It was the end of a massive 2 1/2-day search in the Gulf of Mexico for the father accused of kidnapping his 3-year-old son. Authorities say he stole Luke Finch from the boy's mother in Cocoa, took him to a St. Petersburg marina and then set sail for Mexico.

Martikainen does not dispute most of that. Last year in Orlando federal court, he pleaded guilty to one count of international parental kidnapping. He was sentenced to 30 months in prison in part for "fleeing from a law enforcement officer," as federal law put it.

But that sentence was vacated Tuesday by a federal appellate court on novel legal grounds: Martikainen was not actually fleeing law enforcement when he tried to sail for Mexico with his kidnapped son, according to the 11th Circuit Court of Appeals in Atlanta.

"Although the record supports the district court's finding that Martikainen endangered his son during his sailing expedition," the appellate judges wrote, "we conclude that Martikainen did not do so while knowingly fleeing a law enforcement officer and was unaware of any pursuit by the Coast Guard agents until the pursuit was over."

In other words, Martikainen didn't know the Coast Guard was chasing after him until it found him.

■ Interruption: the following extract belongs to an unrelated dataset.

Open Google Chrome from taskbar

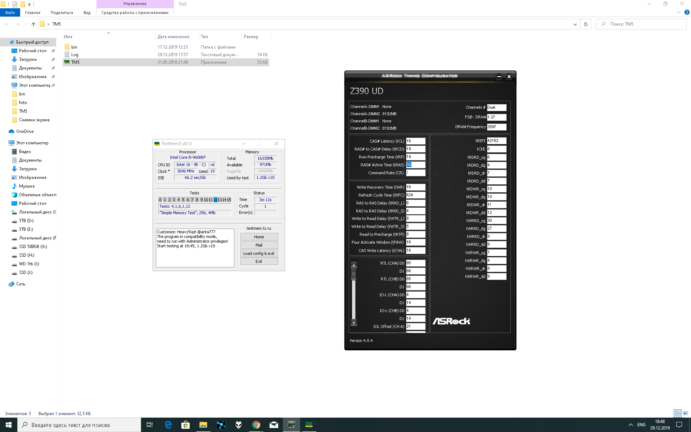[x=256, y=425]
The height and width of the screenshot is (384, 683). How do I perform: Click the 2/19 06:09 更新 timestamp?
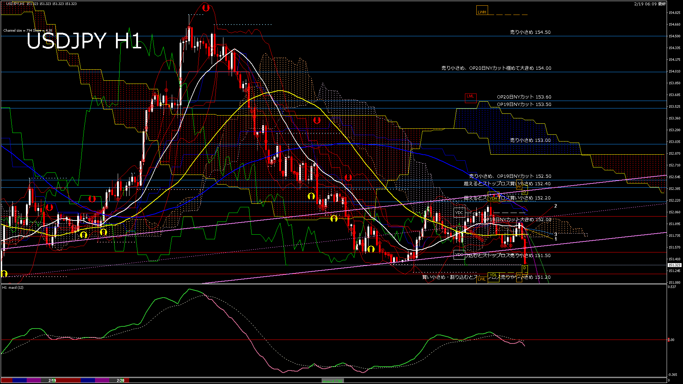(650, 4)
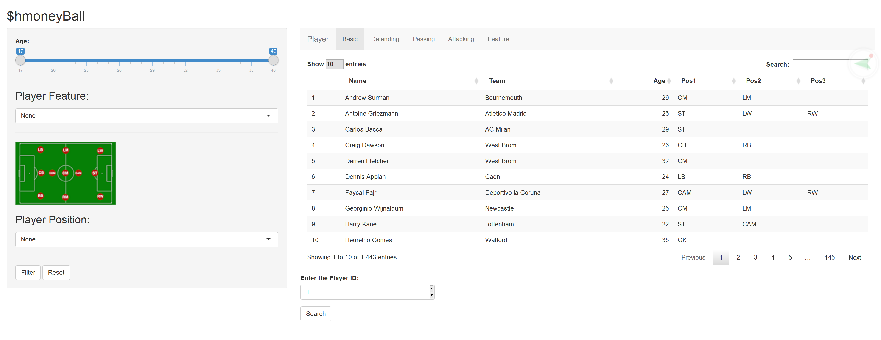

Therefore there was no chase - at least not on his end.

That wasn't exactly the Coast Guard's recollection. It searched a 22,000-square-mile zone by air and sea. An HC-130 Coast Guard plane spotted the boat with infrared imaging technology and directed two cutters to its position in the dead of night.

When Martikainen awoke and found himself surrounded by armed Coast Guardsmen, he promptly surrendered - a fact the appellate court noted in its opinion that there was no pursuit.

The "fleeing a law enforcement officer" language in federal law was used by the state to enhance Martikainen's sentence. But Robert Batey, a professor at Stetson University College of Law, said it's not unusual to see a sentence overturned on those grounds.

Federal sentencing guidelines, according to Batey, are very specific when it comes to what defendants can and cannot be sentenced for.

Martikainen, 36, is currently being held at the Coleman Federal Correctional Complex 60 miles northeast of Tampa.

He will be resentenced at a later date. While he could get 30 months again, Batey said he expects the court will hand down a lesser sentence.